Problem requirements: Only the lines of the data below from the one with "deluxe edition (365, 1919)" through the one with "Live Archive (621, 398)" are wanted. Repeat them exactly.

[Stored items]
⁂

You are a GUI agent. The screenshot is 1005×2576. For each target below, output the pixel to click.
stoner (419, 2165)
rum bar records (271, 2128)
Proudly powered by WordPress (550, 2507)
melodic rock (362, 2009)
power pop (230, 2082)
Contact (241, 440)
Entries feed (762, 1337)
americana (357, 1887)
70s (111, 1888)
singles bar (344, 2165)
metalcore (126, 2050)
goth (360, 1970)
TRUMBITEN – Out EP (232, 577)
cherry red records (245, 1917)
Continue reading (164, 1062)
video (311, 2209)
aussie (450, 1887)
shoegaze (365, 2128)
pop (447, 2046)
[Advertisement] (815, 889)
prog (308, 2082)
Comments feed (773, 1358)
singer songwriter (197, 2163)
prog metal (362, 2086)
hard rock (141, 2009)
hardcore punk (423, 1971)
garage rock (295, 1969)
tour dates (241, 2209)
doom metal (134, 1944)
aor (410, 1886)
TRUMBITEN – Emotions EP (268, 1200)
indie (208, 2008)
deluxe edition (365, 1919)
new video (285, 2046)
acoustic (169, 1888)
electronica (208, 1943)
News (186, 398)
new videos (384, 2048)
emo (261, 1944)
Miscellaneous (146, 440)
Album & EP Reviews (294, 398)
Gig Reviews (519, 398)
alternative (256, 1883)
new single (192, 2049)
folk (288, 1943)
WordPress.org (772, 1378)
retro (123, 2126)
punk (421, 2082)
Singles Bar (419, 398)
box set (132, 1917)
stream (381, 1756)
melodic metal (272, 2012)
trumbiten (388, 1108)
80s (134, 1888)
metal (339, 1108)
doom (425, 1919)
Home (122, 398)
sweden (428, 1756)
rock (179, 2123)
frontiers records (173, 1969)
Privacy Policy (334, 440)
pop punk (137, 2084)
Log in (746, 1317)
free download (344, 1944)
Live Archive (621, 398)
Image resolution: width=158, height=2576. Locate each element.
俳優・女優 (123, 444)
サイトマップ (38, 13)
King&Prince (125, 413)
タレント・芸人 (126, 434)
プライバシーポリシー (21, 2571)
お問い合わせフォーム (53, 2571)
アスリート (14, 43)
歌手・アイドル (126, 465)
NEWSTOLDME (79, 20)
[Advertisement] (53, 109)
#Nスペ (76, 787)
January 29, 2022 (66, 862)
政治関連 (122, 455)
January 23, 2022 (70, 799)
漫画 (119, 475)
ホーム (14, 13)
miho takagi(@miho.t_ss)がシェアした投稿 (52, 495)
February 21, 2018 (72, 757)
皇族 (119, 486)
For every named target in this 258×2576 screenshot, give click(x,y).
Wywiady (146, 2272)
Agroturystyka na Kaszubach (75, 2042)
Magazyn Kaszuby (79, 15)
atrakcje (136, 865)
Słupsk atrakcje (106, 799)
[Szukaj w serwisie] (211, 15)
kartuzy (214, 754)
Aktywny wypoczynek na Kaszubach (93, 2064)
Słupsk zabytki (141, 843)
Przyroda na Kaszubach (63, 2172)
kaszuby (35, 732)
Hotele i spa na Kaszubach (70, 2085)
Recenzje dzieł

⁂

Result for this exercise:
deluxe edition (365, 1919)
new video (285, 2046)
acoustic (169, 1888)
electronica (208, 1943)
News (186, 398)
new videos (384, 2048)
emo (261, 1944)
Miscellaneous (146, 440)
Album & EP Reviews (294, 398)
Gig Reviews (519, 398)
alternative (256, 1883)
new single (192, 2049)
folk (288, 1943)
WordPress.org (772, 1378)
retro (123, 2126)
punk (421, 2082)
Singles Bar (419, 398)
box set (132, 1917)
stream (381, 1756)
melodic metal (272, 2012)
trumbiten (388, 1108)
80s (134, 1888)
metal (339, 1108)
doom (425, 1919)
Home (122, 398)
sweden (428, 1756)
rock (179, 2123)
frontiers records (173, 1969)
Privacy Policy (334, 440)
pop punk (137, 2084)
Log in (746, 1317)
free download (344, 1944)
Live Archive (621, 398)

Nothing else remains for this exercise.